_What the exercise asks_
Repeat the listing below exactly as given.

_Information provided_
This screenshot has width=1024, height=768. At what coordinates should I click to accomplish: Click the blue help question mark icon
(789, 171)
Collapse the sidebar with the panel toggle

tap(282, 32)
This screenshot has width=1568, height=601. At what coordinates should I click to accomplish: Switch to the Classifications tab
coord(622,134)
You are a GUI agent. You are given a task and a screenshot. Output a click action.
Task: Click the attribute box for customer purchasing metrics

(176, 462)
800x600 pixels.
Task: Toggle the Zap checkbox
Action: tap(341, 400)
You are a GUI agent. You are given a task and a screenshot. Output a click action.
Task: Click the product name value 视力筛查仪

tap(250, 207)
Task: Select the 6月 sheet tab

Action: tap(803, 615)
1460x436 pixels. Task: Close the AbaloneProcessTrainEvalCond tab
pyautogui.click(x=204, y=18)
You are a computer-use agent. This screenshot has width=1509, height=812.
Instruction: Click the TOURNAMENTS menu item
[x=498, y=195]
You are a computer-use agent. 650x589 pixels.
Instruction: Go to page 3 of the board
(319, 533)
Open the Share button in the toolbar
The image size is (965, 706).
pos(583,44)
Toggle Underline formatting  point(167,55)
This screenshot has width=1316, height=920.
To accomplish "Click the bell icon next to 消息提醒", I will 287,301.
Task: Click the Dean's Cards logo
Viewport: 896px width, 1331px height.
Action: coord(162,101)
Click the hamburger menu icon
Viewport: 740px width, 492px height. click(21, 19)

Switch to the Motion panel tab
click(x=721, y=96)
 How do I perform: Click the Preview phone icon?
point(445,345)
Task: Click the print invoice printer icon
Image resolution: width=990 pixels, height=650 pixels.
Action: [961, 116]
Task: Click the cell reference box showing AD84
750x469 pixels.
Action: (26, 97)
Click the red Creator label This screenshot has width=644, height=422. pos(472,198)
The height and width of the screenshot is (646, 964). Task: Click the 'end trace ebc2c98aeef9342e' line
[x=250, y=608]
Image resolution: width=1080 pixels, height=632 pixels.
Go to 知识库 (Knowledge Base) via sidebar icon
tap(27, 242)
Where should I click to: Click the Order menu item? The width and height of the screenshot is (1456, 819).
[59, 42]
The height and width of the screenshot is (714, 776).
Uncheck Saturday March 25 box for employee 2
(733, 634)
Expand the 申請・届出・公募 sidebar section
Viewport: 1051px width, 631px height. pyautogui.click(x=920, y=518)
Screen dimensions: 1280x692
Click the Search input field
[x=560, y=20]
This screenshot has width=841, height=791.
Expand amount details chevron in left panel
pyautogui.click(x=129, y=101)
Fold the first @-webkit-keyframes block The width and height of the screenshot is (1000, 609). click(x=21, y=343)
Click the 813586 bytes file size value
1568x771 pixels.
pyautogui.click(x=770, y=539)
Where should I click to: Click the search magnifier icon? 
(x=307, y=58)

_Exercise answer_
This screenshot has width=1024, height=768. At what coordinates should I click to accomplish: Click the blue help question mark icon
(789, 171)
Collapse the sidebar with the panel toggle

tap(282, 32)
This screenshot has width=1568, height=601. At what coordinates should I click to accomplish: Switch to the Classifications tab
coord(622,134)
You are a GUI agent. You are given a task and a screenshot. Output a click action.
Task: Click the attribute box for customer purchasing metrics

(176, 462)
800x600 pixels.
Task: Toggle the Zap checkbox
Action: tap(341, 400)
You are a GUI agent. You are given a task and a screenshot. Output a click action.
Task: Click the product name value 视力筛查仪

tap(250, 207)
Task: Select the 6月 sheet tab

Action: tap(803, 615)
1460x436 pixels. Task: Close the AbaloneProcessTrainEvalCond tab
pyautogui.click(x=204, y=18)
You are a computer-use agent. This screenshot has width=1509, height=812.
Instruction: Click the TOURNAMENTS menu item
[x=498, y=195]
You are a computer-use agent. 650x589 pixels.
Instruction: Go to page 3 of the board
(319, 533)
Open the Share button in the toolbar
The image size is (965, 706).
pos(583,44)
Toggle Underline formatting  point(167,55)
This screenshot has width=1316, height=920.
To accomplish "Click the bell icon next to 消息提醒", I will 287,301.
Task: Click the Dean's Cards logo
Viewport: 896px width, 1331px height.
Action: coord(162,101)
Click the hamburger menu icon
Viewport: 740px width, 492px height. click(21, 19)

Switch to the Motion panel tab
click(x=721, y=96)
 How do I perform: Click the Preview phone icon?
point(445,345)
Task: Click the print invoice printer icon
Image resolution: width=990 pixels, height=650 pixels.
Action: [961, 116]
Task: Click the cell reference box showing AD84
750x469 pixels.
Action: (26, 97)
Click the red Creator label This screenshot has width=644, height=422. pos(472,198)
The height and width of the screenshot is (646, 964). Task: Click the 'end trace ebc2c98aeef9342e' line
[x=250, y=608]
Image resolution: width=1080 pixels, height=632 pixels.
Go to 知识库 (Knowledge Base) via sidebar icon
tap(27, 242)
Where should I click to: Click the Order menu item? The width and height of the screenshot is (1456, 819).
[59, 42]
The height and width of the screenshot is (714, 776).
Uncheck Saturday March 25 box for employee 2
(733, 634)
Expand the 申請・届出・公募 sidebar section
Viewport: 1051px width, 631px height. pyautogui.click(x=920, y=518)
Screen dimensions: 1280x692
Click the Search input field
[x=560, y=20]
This screenshot has width=841, height=791.
Expand amount details chevron in left panel
pyautogui.click(x=129, y=101)
Fold the first @-webkit-keyframes block The width and height of the screenshot is (1000, 609). click(x=21, y=343)
Click the 813586 bytes file size value
1568x771 pixels.
pyautogui.click(x=770, y=539)
Where should I click to: Click the search magnifier icon? 
(x=307, y=58)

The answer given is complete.